-- DATA EXTRACTS follows --

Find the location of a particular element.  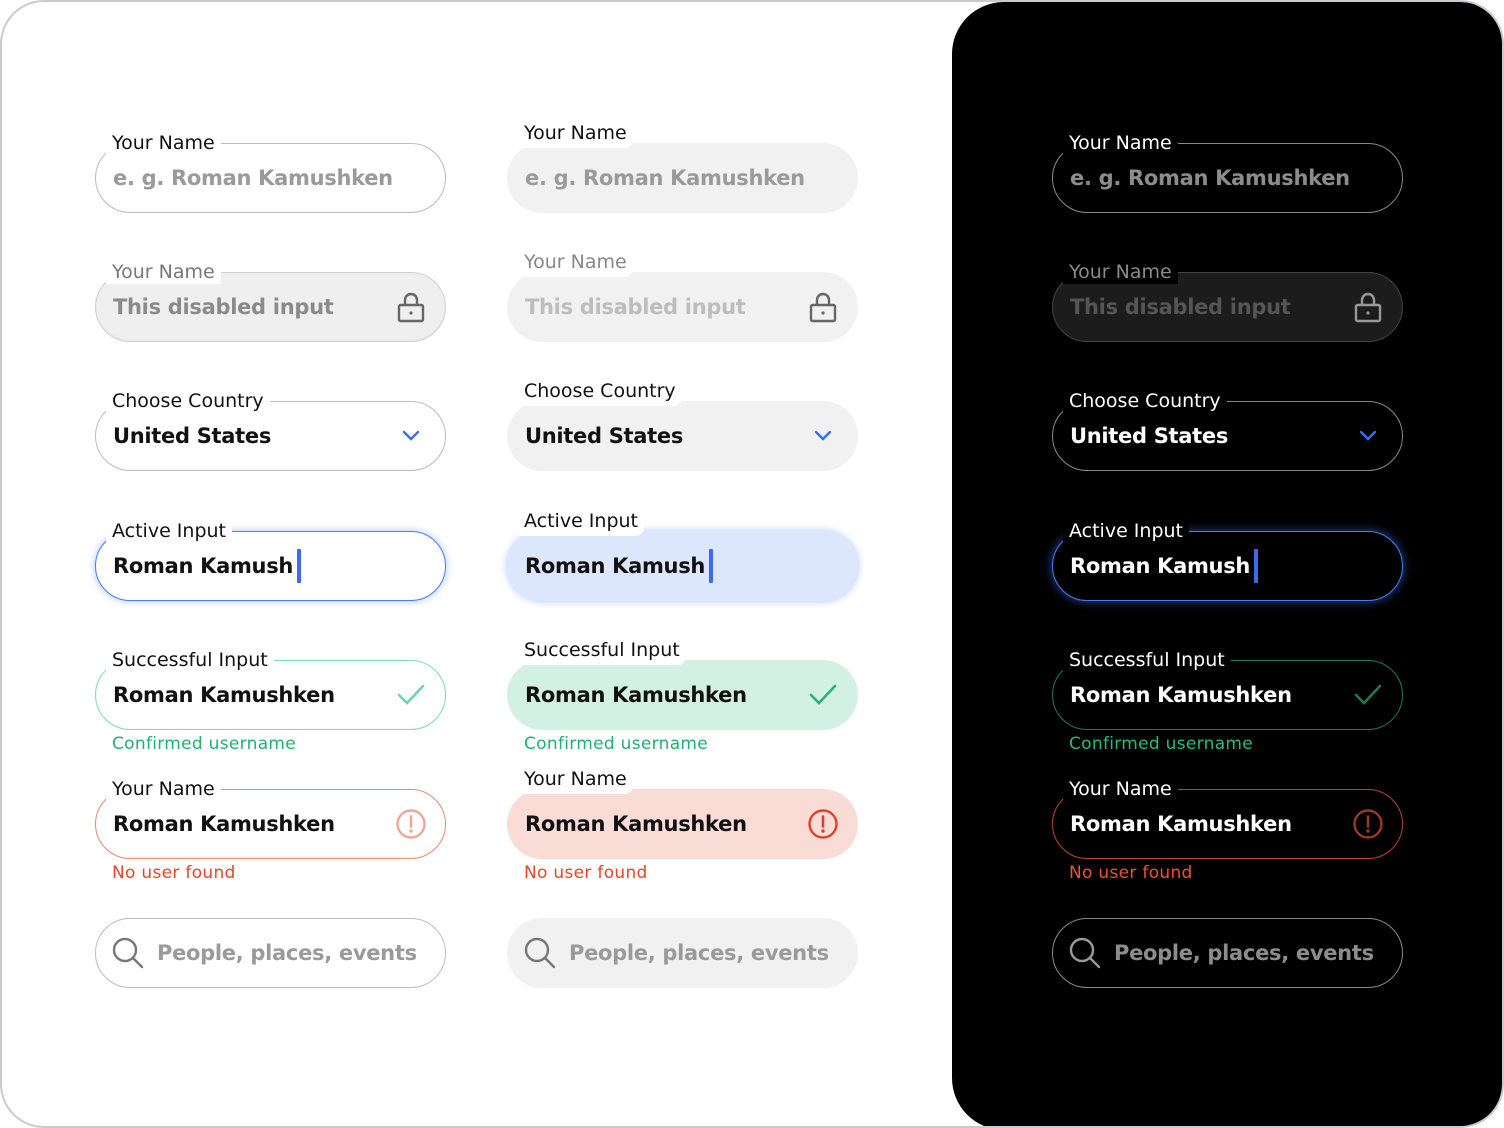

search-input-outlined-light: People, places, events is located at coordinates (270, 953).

-- DATA EXTRACTS concluded --
-- DATA EXTRACTS follows --

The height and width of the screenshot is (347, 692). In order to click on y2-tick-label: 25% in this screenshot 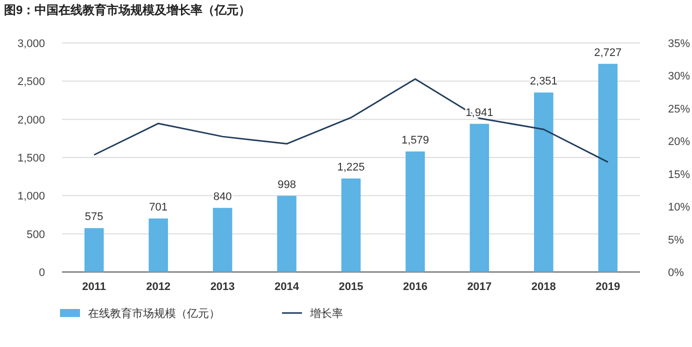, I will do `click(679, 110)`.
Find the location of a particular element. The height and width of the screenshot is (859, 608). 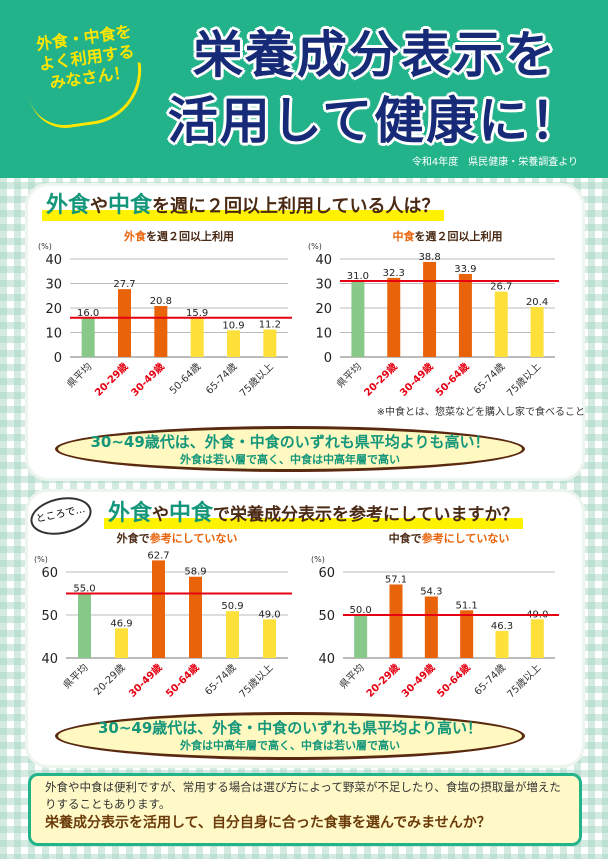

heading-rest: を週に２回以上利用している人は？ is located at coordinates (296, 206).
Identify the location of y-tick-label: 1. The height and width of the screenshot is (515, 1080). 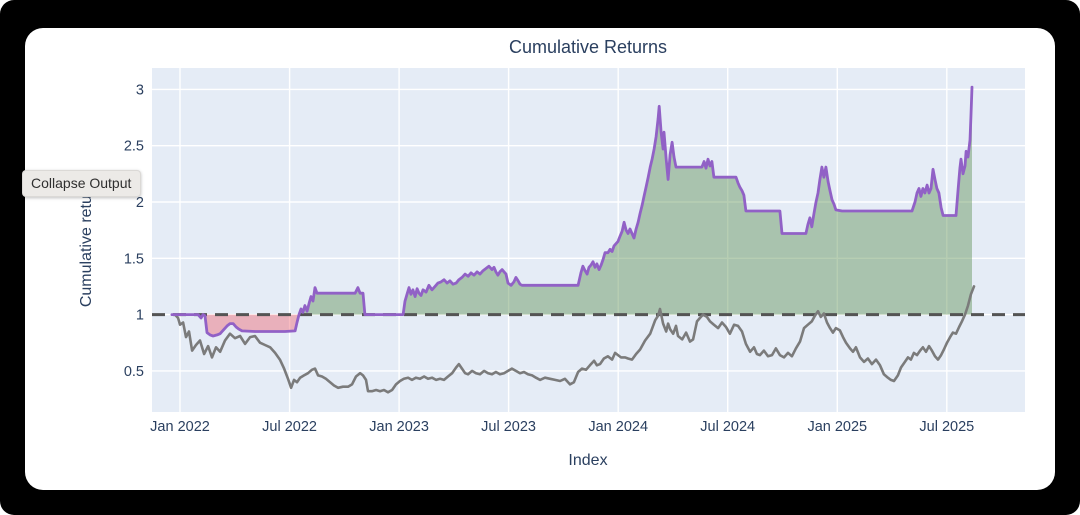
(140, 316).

-- DATA EXTRACTS concluded --

§ WHAT IS REQUIRED: Can you pull out, word for word, the material from the line containing "Identify the location" through the line containing "(140, 316).", including both of those lines but leaving out the pictures?

§ RESPONSE TO THIS EXERCISE:
Identify the location of y-tick-label: 1. The height and width of the screenshot is (515, 1080). 
(140, 316).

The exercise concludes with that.